Friday, February 09, 2007

"The rush to promote public-private partnerships is based in ideology, not a critical evaluation.. "

Highway Users Form Coalition to Oppose Toll-Road Privatization


By Transport Topics
American Trucking Associations, Inc.
Copyright 2007

Several groups representing truckers and motorists said Friday they have banded together to combat a growing trend toward the privatization or leasing of existing toll facilities to private investors.

The groups include American Trucking Associations, the American Automobile Association, the American Highway Users Alliance, the National Association of Truck Stop Operators, the Recreation Vehicle Industry Association and the Owner-Operator Independent Drivers Association.
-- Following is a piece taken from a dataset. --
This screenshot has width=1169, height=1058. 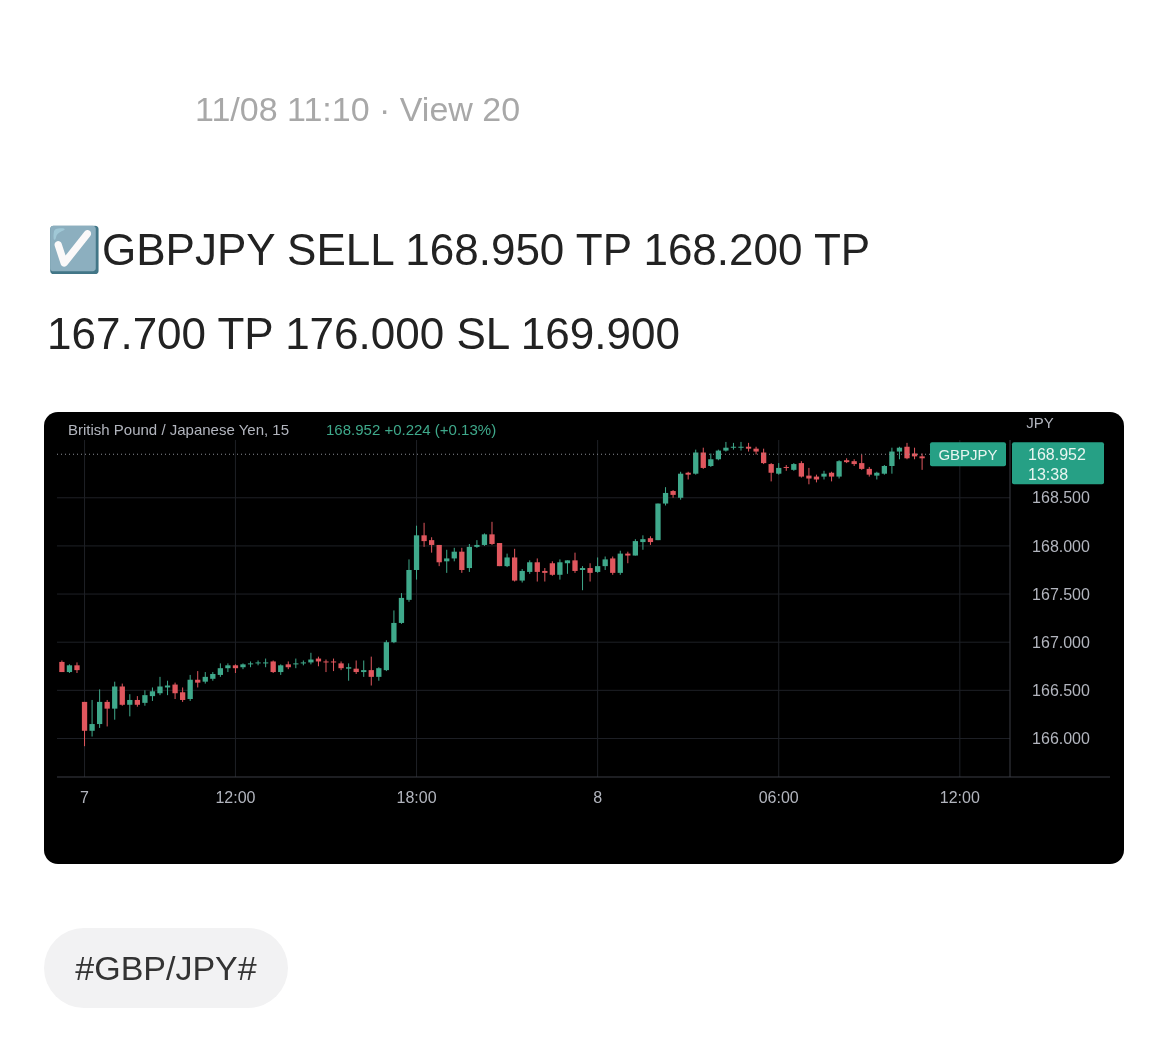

Americans for a Strong National Highway Network was formed “to advance the rights of American motorists to travel on safe, reliable public roads; maintain a robust national highway network for the efficient transport of goods and the military; and to hold government accountable for ensuring financing is transparent, motivated by public good, and dedicated to transportation purposes,” the alliance said in a statement.
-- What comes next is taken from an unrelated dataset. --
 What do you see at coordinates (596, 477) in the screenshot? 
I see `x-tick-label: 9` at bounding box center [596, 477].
Following last year’s deal to privatize the Indiana Toll Road for $3.8 billion, several Northeast states, including Pennsylvania, have also been considering privatizing their toll roads. (Click here for previous coverage.)

“The sale or lease of existing toll facilities generates revenue at great expense to taxpayers and the trucking industry and carries potential negative impacts on highway safety, security and the motoring public,” said ATA President Bill Graves.
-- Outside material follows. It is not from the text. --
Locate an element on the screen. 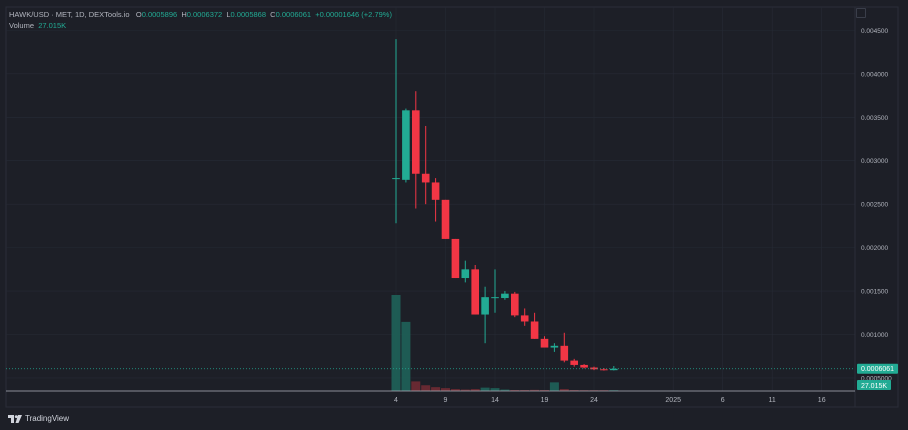 This screenshot has height=430, width=908. volume-badge: 27.015K is located at coordinates (874, 385).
“We must consider the long-term impact privatization will have on our nation’s transportation system and explore all available financing options to ensure that the government is motivated by public good and transportation purposes,” he said.

Rep. Peter DeFazio (D-Ore.), chairman of the House Subcommittee on Highways and Transit, said, “For the Bush administration, the rush to promote public-private partnerships is based in ideology, not a critical evaluation of how public-private partnerships might help meet the goal of an improved, integrated national transportation system and further the public interest.”